Un magistrato sgradito a tutti. Questo è stato Giovanni Falcone. Nemico giuratissimo di cosa nostra, criticato da politici, invidiato e ingombrante persino per numerosi suoi colleghi. Sebbene grazie ai suoi successi, per la prima volta, si è potuto affermare con certezza che la mafia "esiste", il trattamento riservato in vita a quest'uomo non è stato per niente proporzionale alla passione messa in campo e al suo instancabile lavoro nella lotta contro il crimine organizzato.

Dopo la magnifica esperienza del pool antimafia, che ha permesso di mettere alla sbarra il gotha della cupola siciliana nel maxi processo (86-87), Falcone ha subito feroci attacchi personali e clamorose "bocciature".Già all'epoca, all'interno del palazzo di giustizia di Palermo, iniziava ad operare la macchina del fango per screditare il suo operato ed isolarlo.L'amico e collega Paolo Borsellino, che con lui ha condiviso anche lo stesso tragico destino, in seguito dirà, "Giovanni ha iniziato a morire proprio in quel momento".

Nel 1988 Antonino Caponnetto si dimetteva da capo dell'ufficio istruzione ed il giudice palermitano sembrava essere l'erede naturale. Così non sarà. Infatti il Consiglio Superiore della Magistratura gli preferirà Antonino Meli, fortemente sponsorizzato da Vincenzo Geraci.
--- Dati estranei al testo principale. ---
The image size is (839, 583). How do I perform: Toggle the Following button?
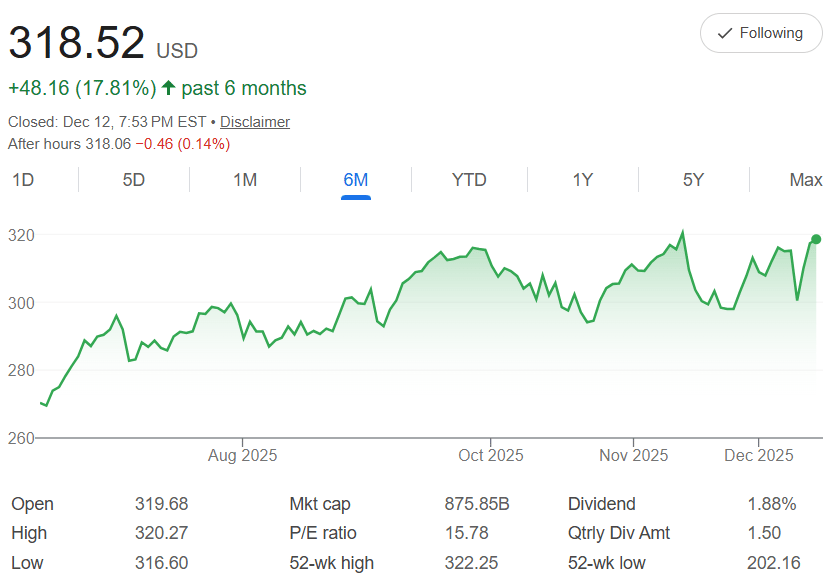click(760, 34)
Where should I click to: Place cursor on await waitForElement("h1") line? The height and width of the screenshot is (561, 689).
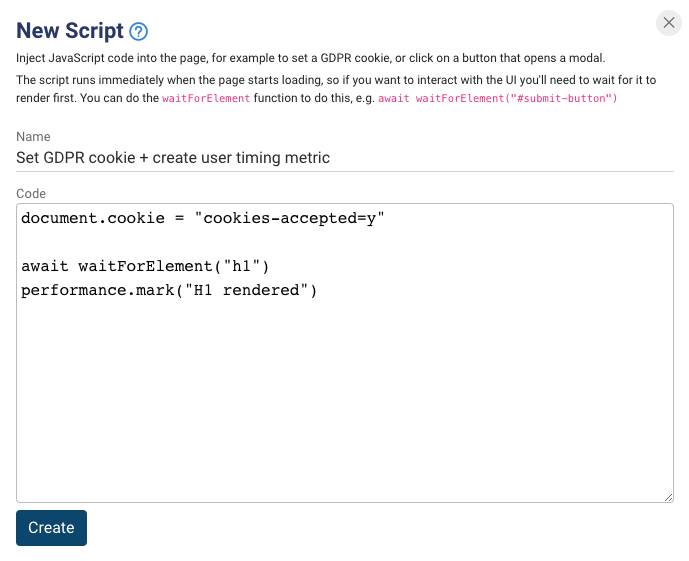145,266
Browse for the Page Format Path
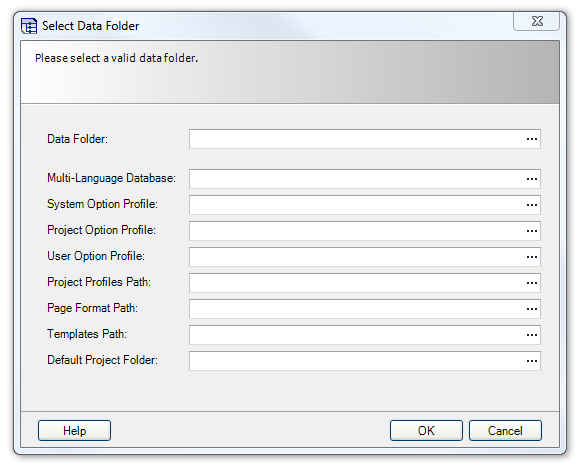This screenshot has width=584, height=471. click(531, 309)
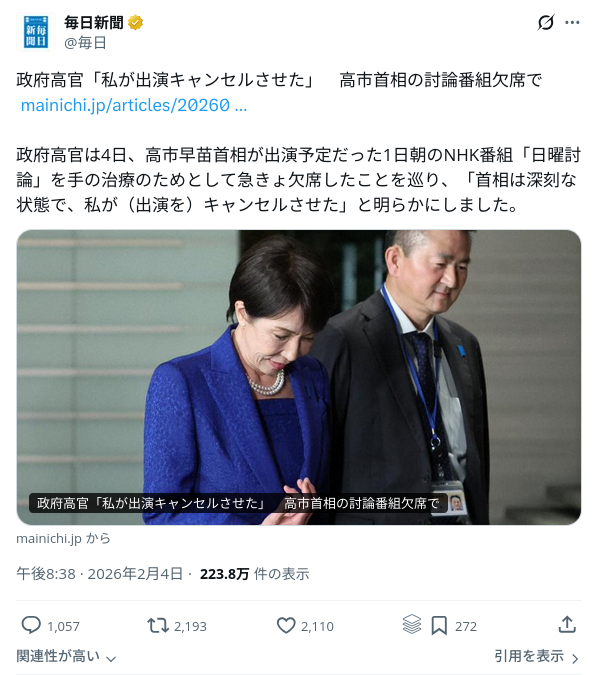View the 223.8万 件の表示 stats
Screen dimensions: 598x675
point(254,574)
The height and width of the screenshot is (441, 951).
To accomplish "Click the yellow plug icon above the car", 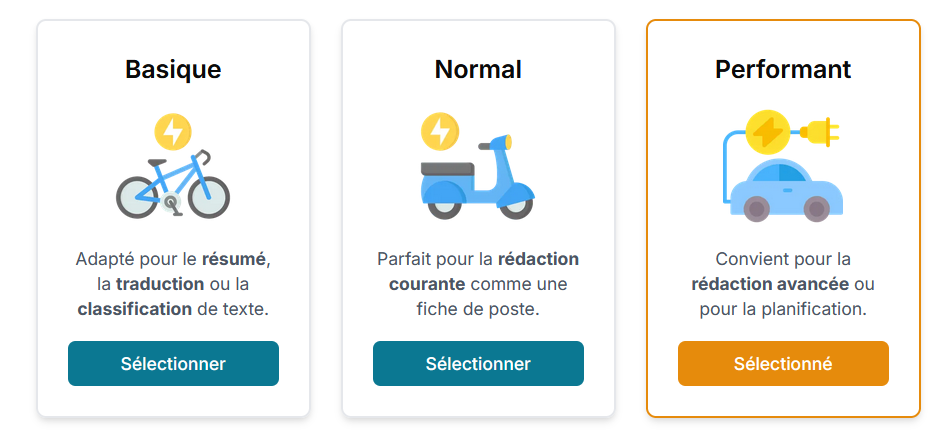I will coord(821,131).
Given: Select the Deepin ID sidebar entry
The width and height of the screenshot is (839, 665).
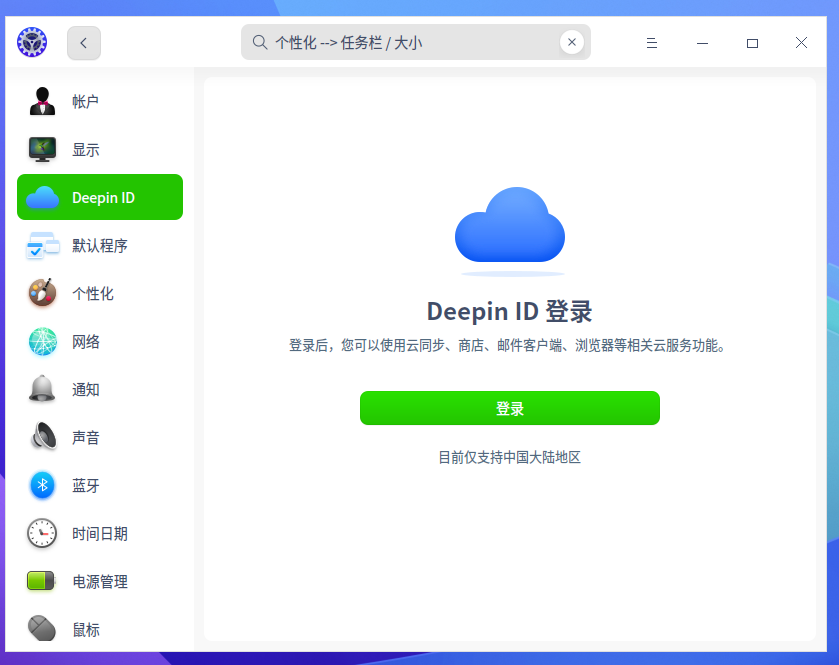Looking at the screenshot, I should 99,197.
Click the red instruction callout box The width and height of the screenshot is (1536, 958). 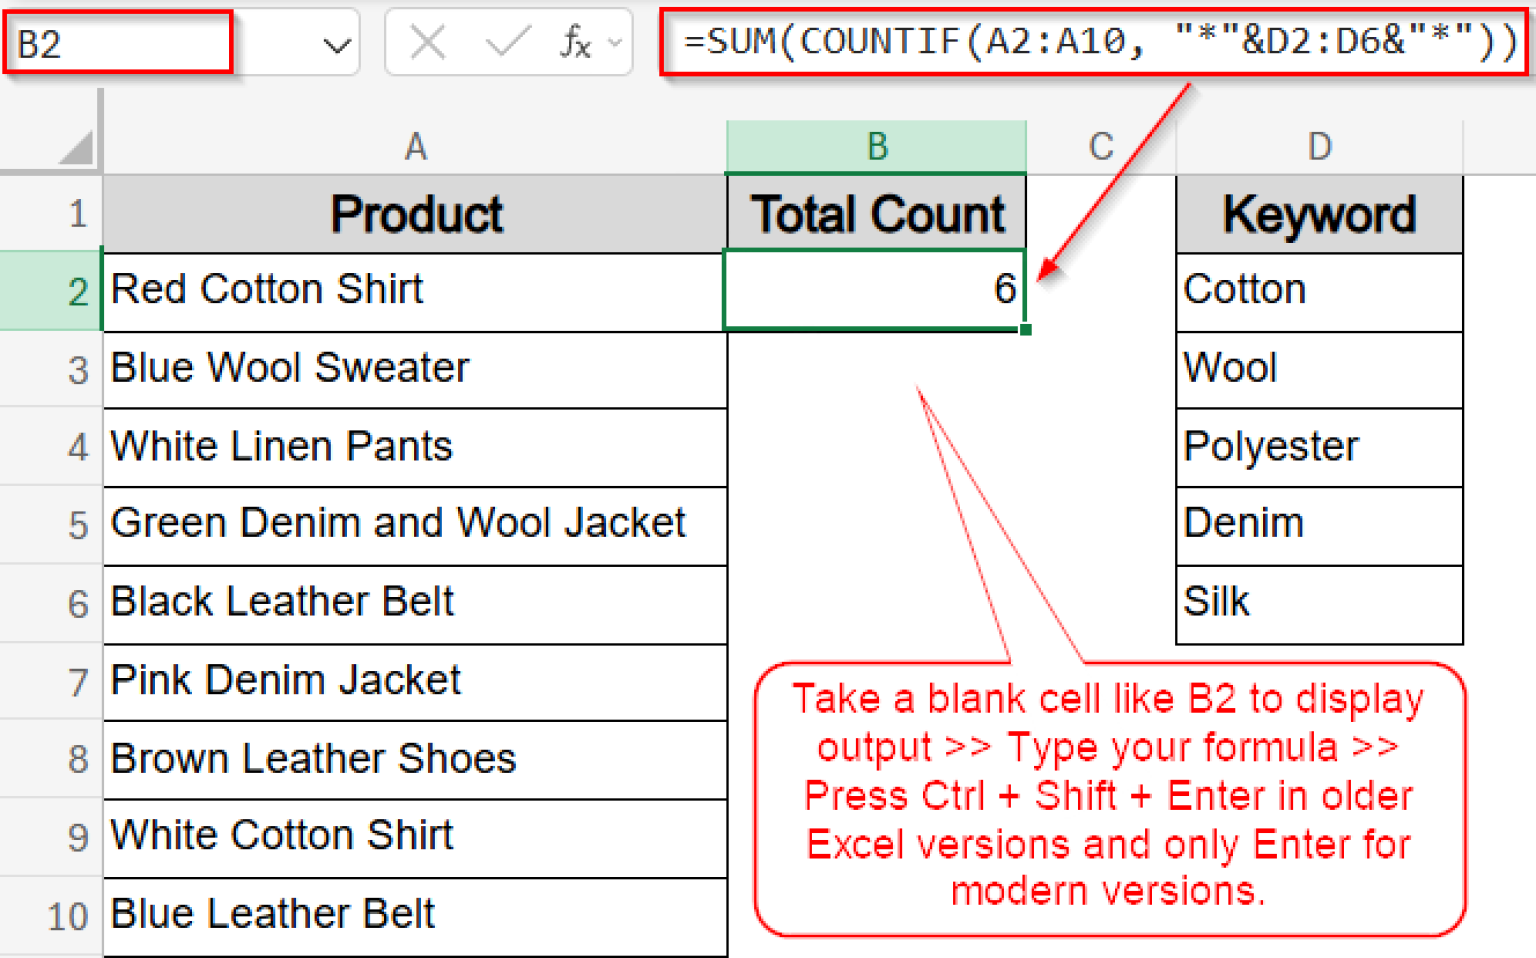click(x=1108, y=795)
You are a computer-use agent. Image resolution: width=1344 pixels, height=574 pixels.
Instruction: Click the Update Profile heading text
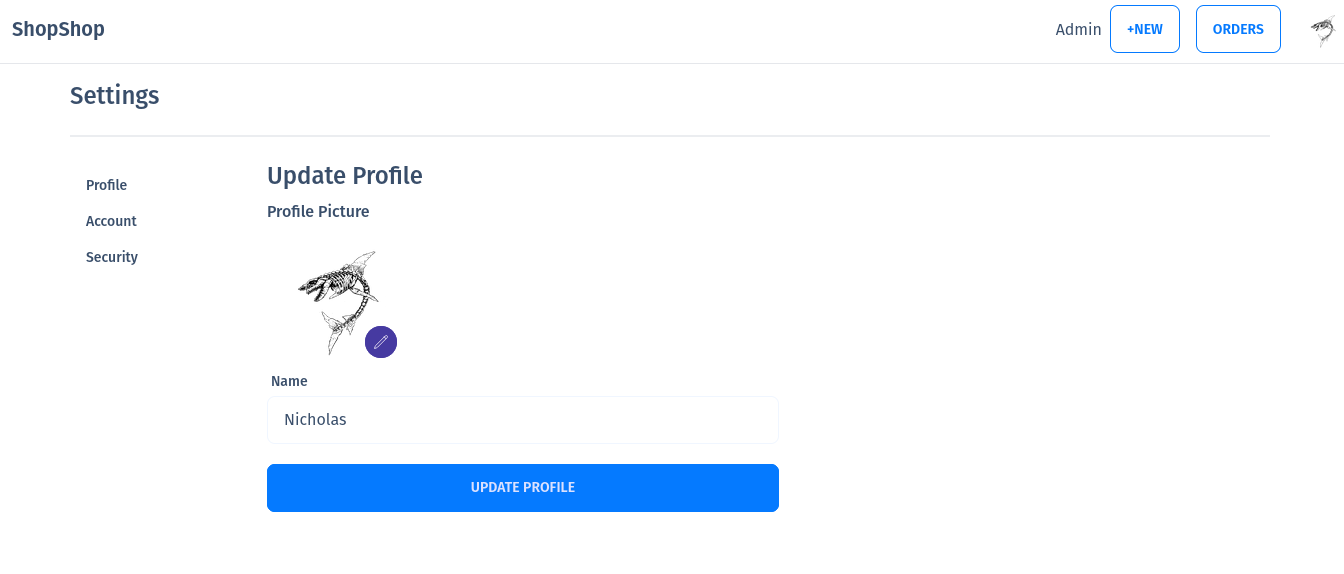[x=344, y=176]
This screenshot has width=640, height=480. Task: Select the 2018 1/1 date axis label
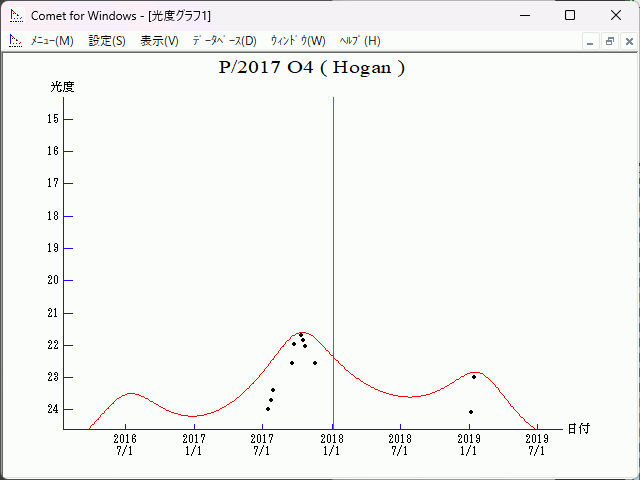[x=332, y=444]
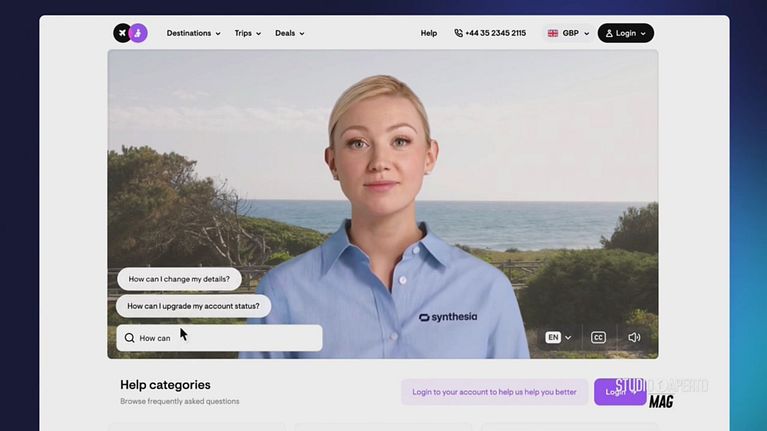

Il criterio di anzianità, sollevato da quest'ultimo, sarà decisivo nell'elezione. E chi se ne frega se lo stesso Geraci, un anno prima, aveva sostenuto la candidatura di Paolo Borsellino a Procuratore di Marsala, senza tenere conto dell'anzianità di servizio.

Un altro colpo, forse mortale in termini di isolamento, gli verrà inferto nel 1991, quando la magistratura scioperò contro la legge che istituisce la procura nazionale antimafia a lui destinata.

In quell'occasione Gianfranco Viglietta, magistrato del CSM, in una lettera al presidente della repubblica Cossiga, sottolineò le doti di indipendenza dell'antagonista, Agostino Cordova, affermando che il criterio della popolarità non si addice con tale carica".In altre parole, il messaggio che Viglietta voleva fare passare è che Falcone è una rockstar, un divo, quindi istituzionalmente non professionale.

Il rapporto con la politica

Molti di quelli che oggi celebreranno Falcone da morto, mentre era vivo lo hanno aspramente criticato. All'indomani della bomba inesplosa all'Addaura (89) fu anche accusato di auto-attentato. Il deputato del pci Gerardo Chiaromonte, all'epoca presidente della commissione parlamentare antimafia, ricorda che la voce era stata messa in giro dalla Rete, il movimento politico guidato da Leoluca Orlando.

Ed è proprio l'allora sindaco di Palermo che, in una seguitissima puntata di Samarcanda del 1990, si scaglia contro Giovanni Falcone e Roberto Scarpinato accusandoli di coprire i delitti eccellenti ed additandoli come andreottiani. Pochi anni dopo sarà lo stesso Scarpinato ad istituire il processo per mafia contro Andreotti.

Singolare è il caso di Cuffaro, presidente della regione, che nella stessa puntata lancia accuse non meglio precisate contro il giudice siciliano. Ma qui forse Totò "vasa vasa" si stava allenando per i futuri scontri che da lì a poco avrà con la procura di Palermo e dalla quale sarà condannato per associazione mafiosa.In quell'episodio era importante solo fare la voce grossa e insinuare il dubbio su un personaggio scomodo, ingombrante e da quel momento in poi sempre più, irrimediabilmente, solo.

Rimane tuttavia una domanda ancora aperta a cui sono state date solo mezze risposte. Chi avrebbe beneficiato della morte di Falcone? In quella stagione, siamo agli albori di mani pulite, si è verificata una convergenza di intenti tra la mafia stragista corleonese e il nuovo che stava avanzando in politica, ovvero la nascente Forza Italia di Silvio Berlusconi, orfana di Bettino Craxi. Illuminante su questo punto un'intervista rilasciata da Borsellino, due giorni prima della morte di Falcone, ai giornalisti francesi Jean Pierre Moscardo e Fabrizio Calvi in cui afferma che Berlusconi e Dell'Utri sono indagati per associazione mafiosa.